▶ _INSTRUCTIONS_
**1.** In the generalized orthogonalization article, who is named as the pioneers of the method?
**2.** Using the generalized orthogonalization article, explain why the Department of Geodesy wanted to stop relying on the Computer Processing Center (CTI).

▶ _SELECTED EXCERPT_
++++++++
Generalized orthogonalization an elegant solution to the least squares problem
The generalized orthogonalization does not require the formation of the normal equations and is therefore numerically more stable than the conventional method
The purpose of this article is to present a resolution method to the users of the least squares method in geodesy and topography and which has considerable advantages. This so-called “Generalized Orthogonalization” method is based on a modified version of the Gram-Schmidt orthogonalization method. It is very concise, numerically stable and allows the solution of simply or overdetermined systems of linear equations. It does not use any matrix inversion algorithm or the successive elimination technique. There is no formation of normal equations.
The least squares method was invented by Legendre to determine the orbital parameters of the planets. It was a little later that Gauss gave this method the foundations and rigorous mathematical formulations.
Since then, many mathematicians have contributed to the development and applications of this method. Let us quote Laplace, Tchebychev, Kalman and Markov. Significant work has also been carried out by geodesists such as Doolittle, Helmert, Tienstra, Meissl and Moritz. In Belgium we must refer to the works of Marchant, Baetslé and Van Den Herrewegen. We have also associated with certain algorithms, the name of those who proposed original methods allowing the numerical resolution associated with this method as in France Cholesky and Levallois. The other Banachiewicz, Gauss and Jordan are well known.
Today, the computer tools at our disposal require adapted numerical methods. It is agreed that they must meet a certain number of criteria including numerical stability, ease of programming, portability of the software, that is to say its independence to a specific operating system, etc.
The purpose of this paper is to present a method of resolution little known to users of the method of least squares in geodesy and surveying and which nevertheless has considerable advantages. This socalled “Generalized Orthogonalization” method is based on a modified version of the Gram-Schmidt orthogonalization method. It is very concise, numerically stable and allows the solution of simply or overdetermined systems of linear equations. It does not use any matrix inversion algorithm or the successive elimination technique. There is no formation of normal equations. The pioneers of this method are F. Charamza  and J. Gazdzicki .
We had already published an article on this method in 1986 in the Bulletin Trimestriel de la Société Belge de PhotogrammetrieTélédétection et Cartographie  when we worked at the National Geographic Institute of Belgium in the Department of Geodesy from 1983 to 1989. At the time the first mini-computers were appearing and the Department of Geodesy wanted to free itself from the services of the Computer Processing Center (CTI) which worked in time sharing on IBM servers at high prices charged per millisecond of CPU . To give an example, the processing of the aerial triangulation of Rwanda took 20 minutes and exhausted the annual budget of the CTI. This means that a certain independence was welcome.
Our mission was to develop a least squares adjustment software, including all the numerical refinements of the time, namely the B test method invented by Professor Baarda of Delft  for the detection of gross errors but also to produce the indicators internal and external reliability and the adjustment of free networks that call for generalized inversion.
++++++++
▶ _INFORMATION PROVIDED_
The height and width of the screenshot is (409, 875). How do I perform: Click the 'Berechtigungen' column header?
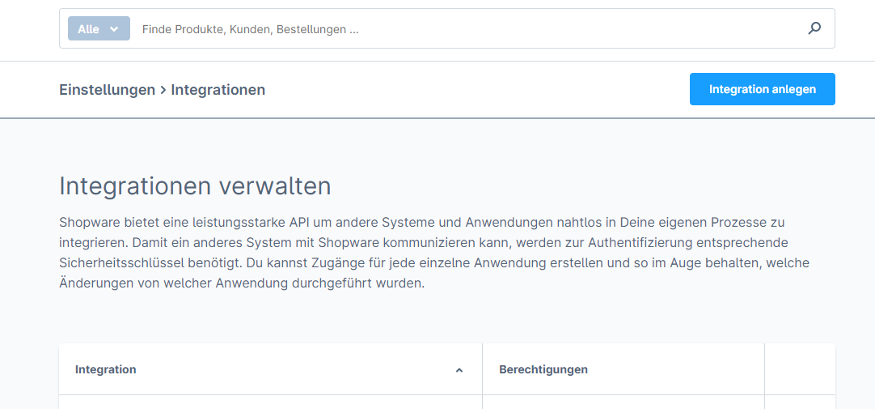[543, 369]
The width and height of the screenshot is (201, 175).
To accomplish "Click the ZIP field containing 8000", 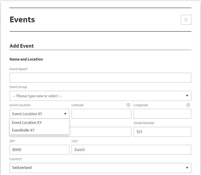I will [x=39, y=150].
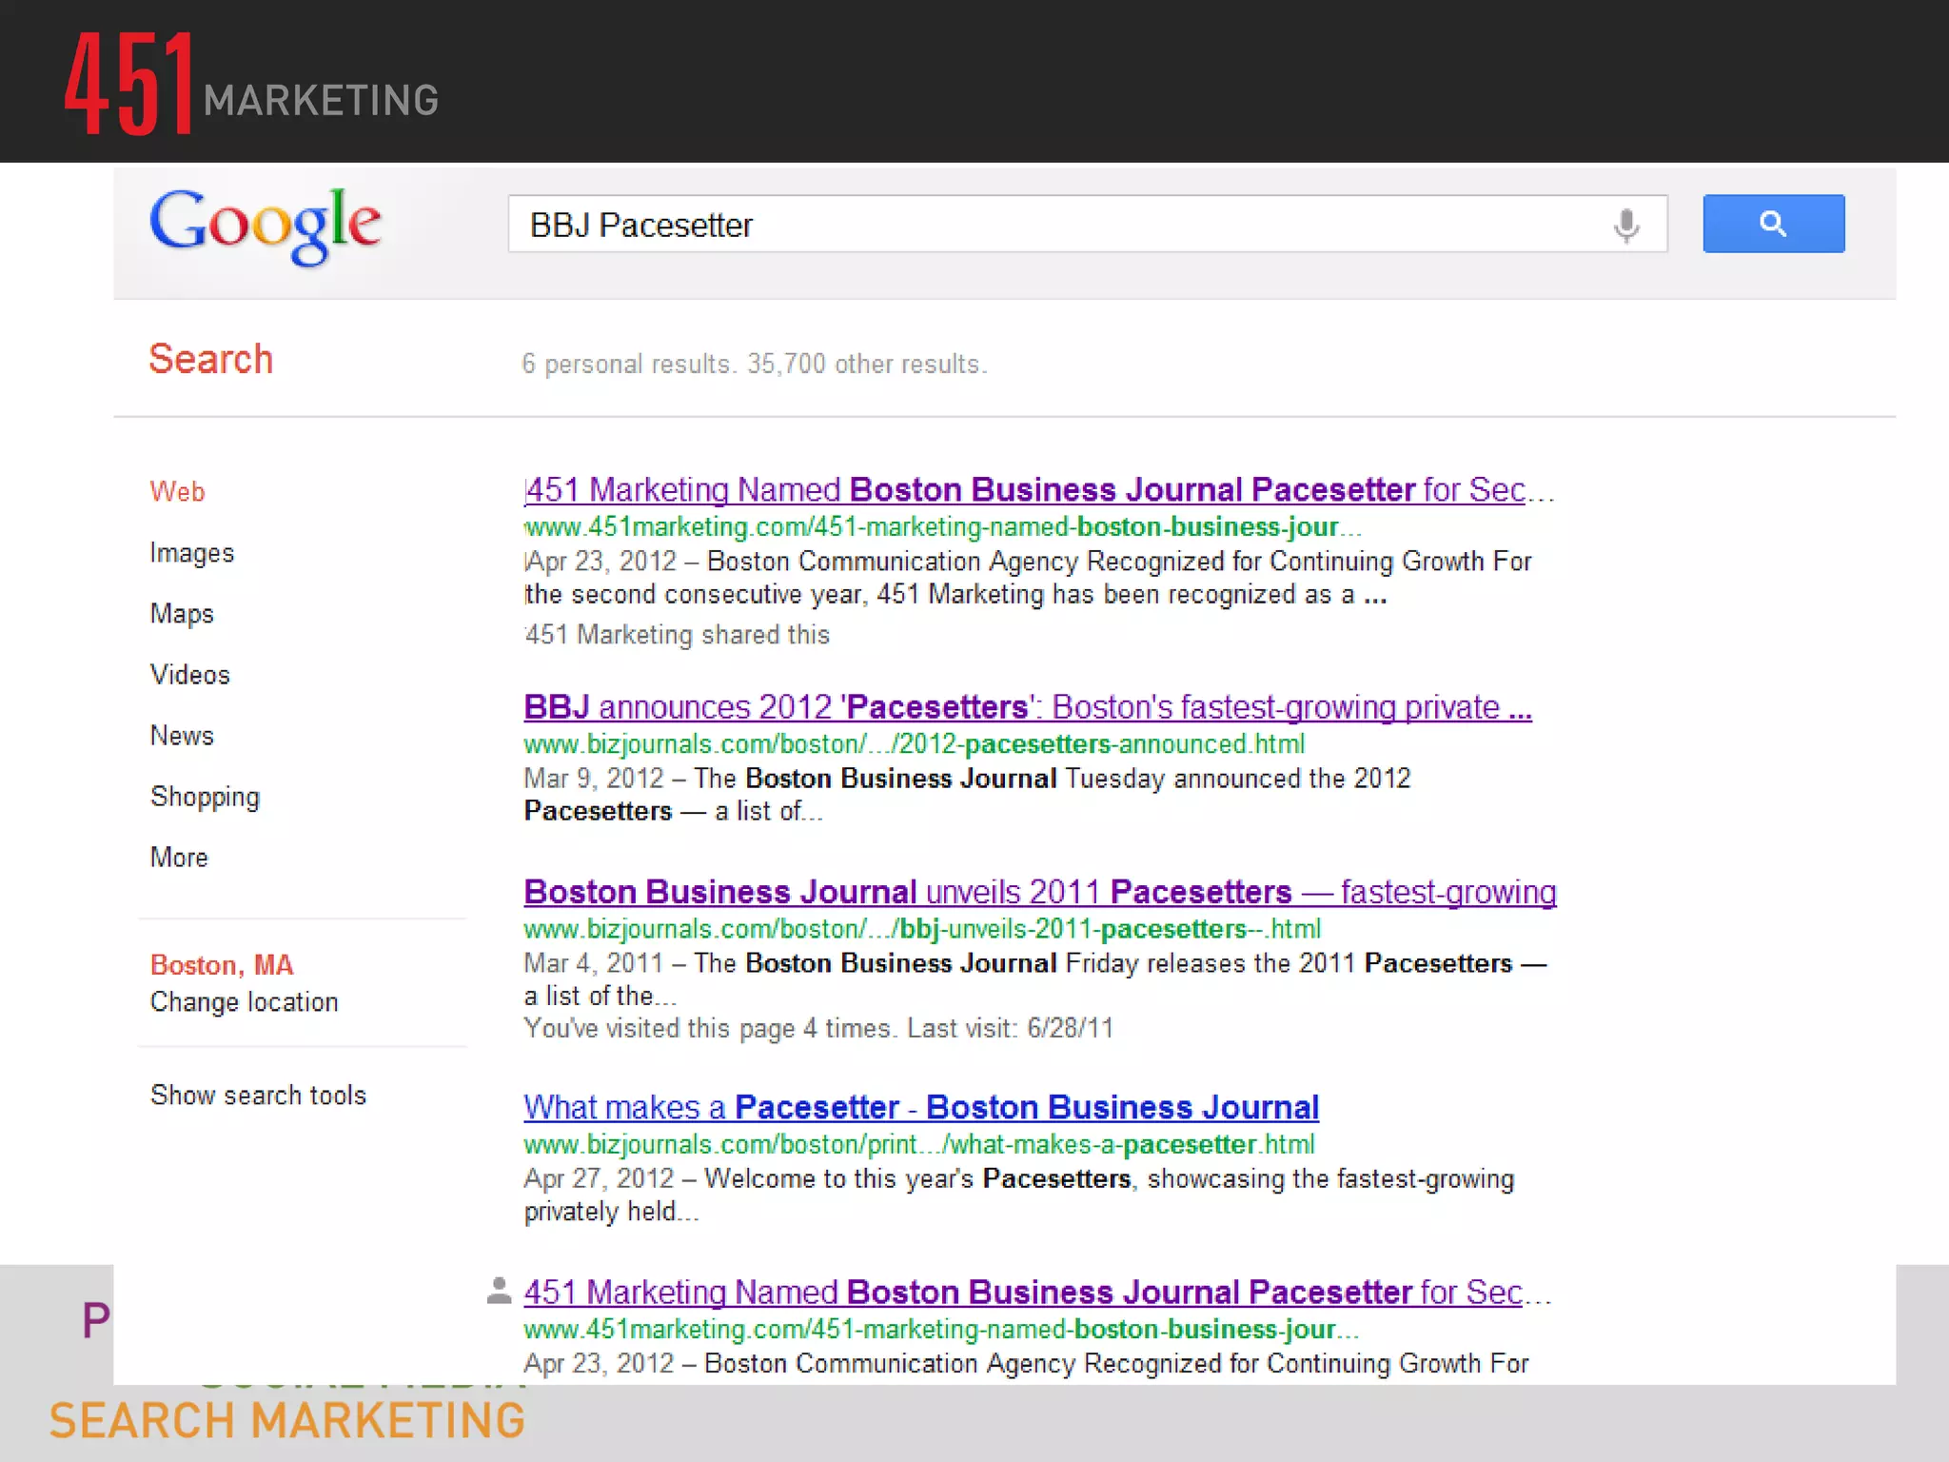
++++++++
▶ _TASK-BY-TASK SOLUTIONS_
**1.** F. Charamza and J. Gazdzicki.

**2.** The CTI ran time sharing on IBM servers and charged high prices per millisecond of CPU. Processing the aerial triangulation of Rwanda took 20 minutes and used up the CTI's annual budget. With the first mini-computers appearing, some independence was welcome.